▸ Ihre Aufgaben
• A. Prüfen Sie, ob die Aussagen (i), (ii) und (iii) mit dem Text zur Autismus-Therapie übereinstimmen, und antworten Sie jeweils mit Ja oder Nein samt den entscheidenden Worten des Textes im genauen Wortlaut. (i) Problemorientierte Ansätze gehen davon aus, dass Autismus an sich therapiert werden muss. (ii) Ein soziales oder ein Kommunikationstraining hilft kaum, wenn jemand Probleme hat, seinen Tagesablauf zu organisieren. (iii) Kein seriöser Ansatz kann allen Schwierigkeiten begegnen, die Autismus mitbringen kann.
• B. Überarbeiten Sie im Text zur Autismus-Therapie alles von „Wie das konkret“ bis hinunter zu „so mitbringen kann.“. Setzen Sie dabei „Gesprächstraining“ an die Stelle von „Kommunikationstraining“.

▸ Lesetext
- - - - -
Es gibt da nämlich noch andere Herangehensweisen, die ich ganz gerne als  problemorientierte Herangehensweisen bezeichne. Diese Ansätze gehen nicht davon aus, dass Autismus per se etwas ist, das therapiert werden müsste. Genau so wenig stürzen sie sich auf die Symptome. Die Fragestellung hierbei ist eher: An welcher Stelle hat der Mensch eigentlich Probleme, die durch den Autismus bedingt sind und kann man da etwas dran machen?
Wie das konkret aussieht, kommt dann natürlich auf die Probleme an, die im Alltag vorhanden sind. So kann ein soziales oder ein Kommunikationstraining in Einzelfällen zum Beispiel durchaus Sinn machen. Sie werden aber kaum helfen, wenn jemand Probleme damit hat, seinen Tagesablauf zu organisieren.
Überhaupt haben alle Therapien, insbesondere im Autismus-Bereich, die Gemeinsamkeit, dass keine von ihnen der alleinige Weg zur Erlösung ist. Kein seriöser Ansatz ist in der Lage, allen Schwierigkeiten zu begegnen, die Autismus so mitbringen kann.

Die Diskussion, ob eine Therapie Sinn ergibt, und wenn ja welche Therapie, wird fast immer mit ideologischem Beigeschmack geführt. Es gibt die Menschen, die Therapie pauschal als das Einfallstor allen Bösen betrachten, es gibt die Therapeuten die meinen, sie haben DEN Weg gefunden, alles gut zu machen, genau so wie es Leute gibt, die glauben, man könnte und müsste Autismus grundsätzlich therapieren.
Die Lösung liegt wie so oft in der Mitte:

Therapie kann sinnvoll sein, sie muss es aber nicht. Und wenn eine Therapie sinnvoll ist, sollte sie auf den Bereich zugeschnitten sein, in dem das Problem besteht, und nicht auf Basis eines alleinigen Heilsversprechen gewählt werden.
- - - - -
▸ Informationen
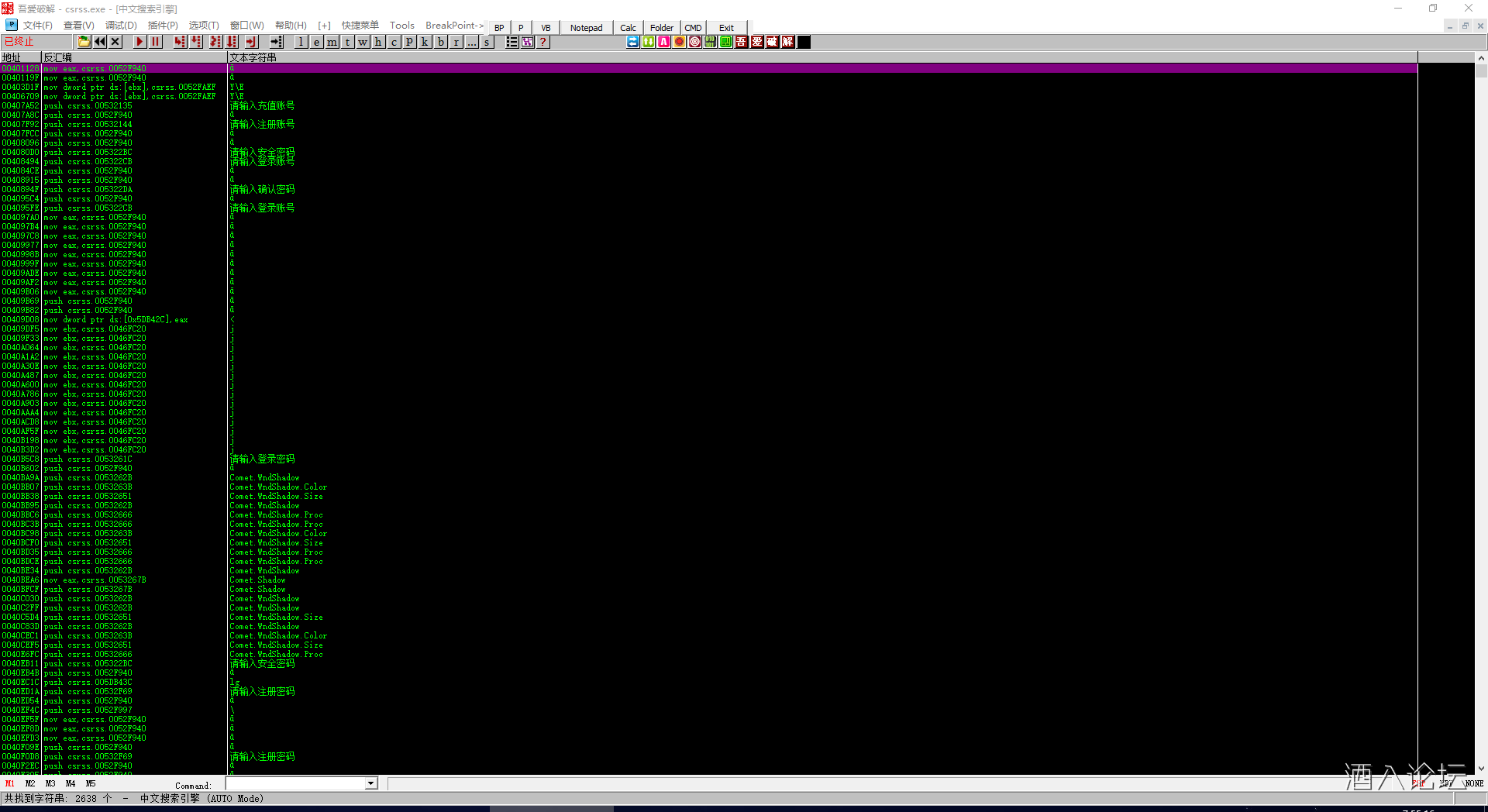1488x812 pixels.
Task: Show breakpoints with the 'b' toolbar button
Action: [x=440, y=42]
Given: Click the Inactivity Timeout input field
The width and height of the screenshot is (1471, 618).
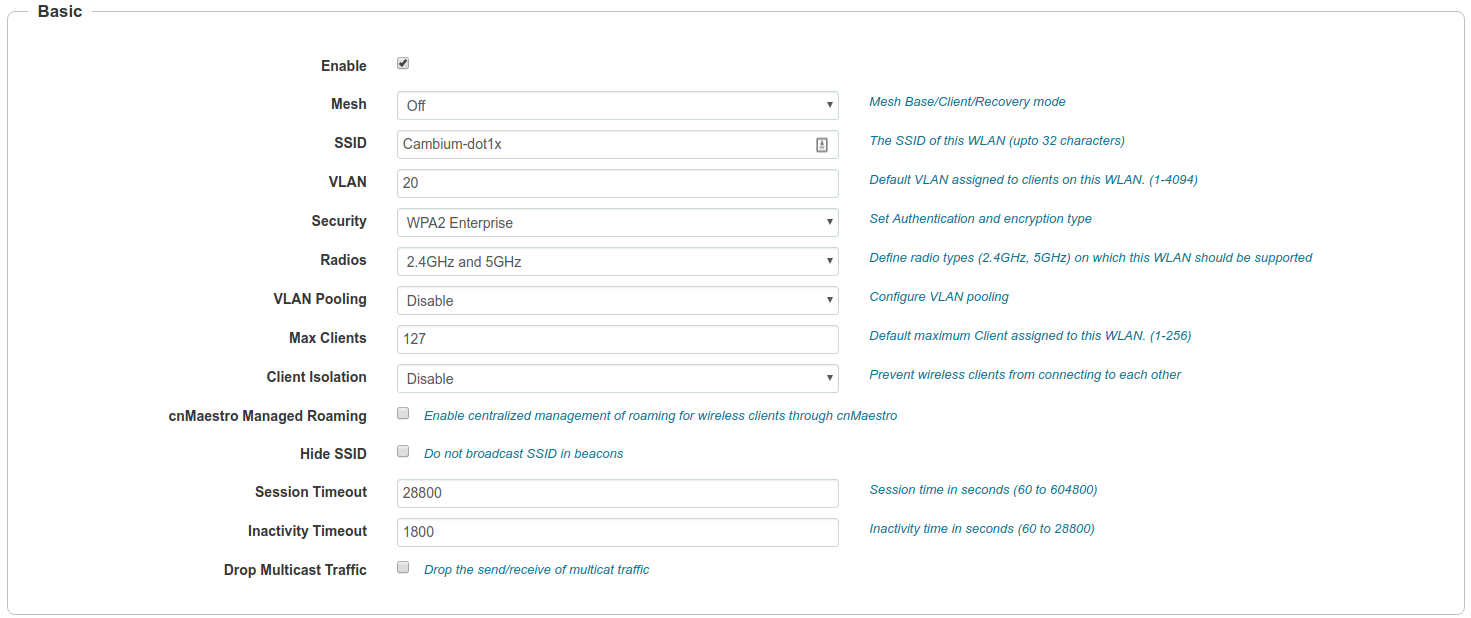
- - - - -
▸ Lösungen
• A.
(i) Nein: „Diese Ansätze gehen nicht davon aus, dass Autismus per se etwas ist, das therapiert werden müsste.“
(ii) Ja: „Sie werden aber kaum helfen, wenn jemand Probleme damit hat, seinen Tagesablauf zu organisieren.“
(iii) Ja: „Kein seriöser Ansatz ist in der Lage, allen Schwierigkeiten zu begegnen, die Autismus so mitbringen kann.“

• B.
Wie das konkret aussieht, kommt dann natürlich auf die Probleme an, die im Alltag vorhanden sind. So kann ein soziales oder ein Gesprächstraining in Einzelfällen zum Beispiel durchaus Sinn machen. Sie werden aber kaum helfen, wenn jemand Probleme damit hat, seinen Tagesablauf zu organisieren.
Überhaupt haben alle Therapien, insbesondere im Autismus-Bereich, die Gemeinsamkeit, dass keine von ihnen der alleinige Weg zur Erlösung ist. Kein seriöser Ansatz ist in der Lage, allen Schwierigkeiten zu begegnen, die Autismus so mitbringen kann.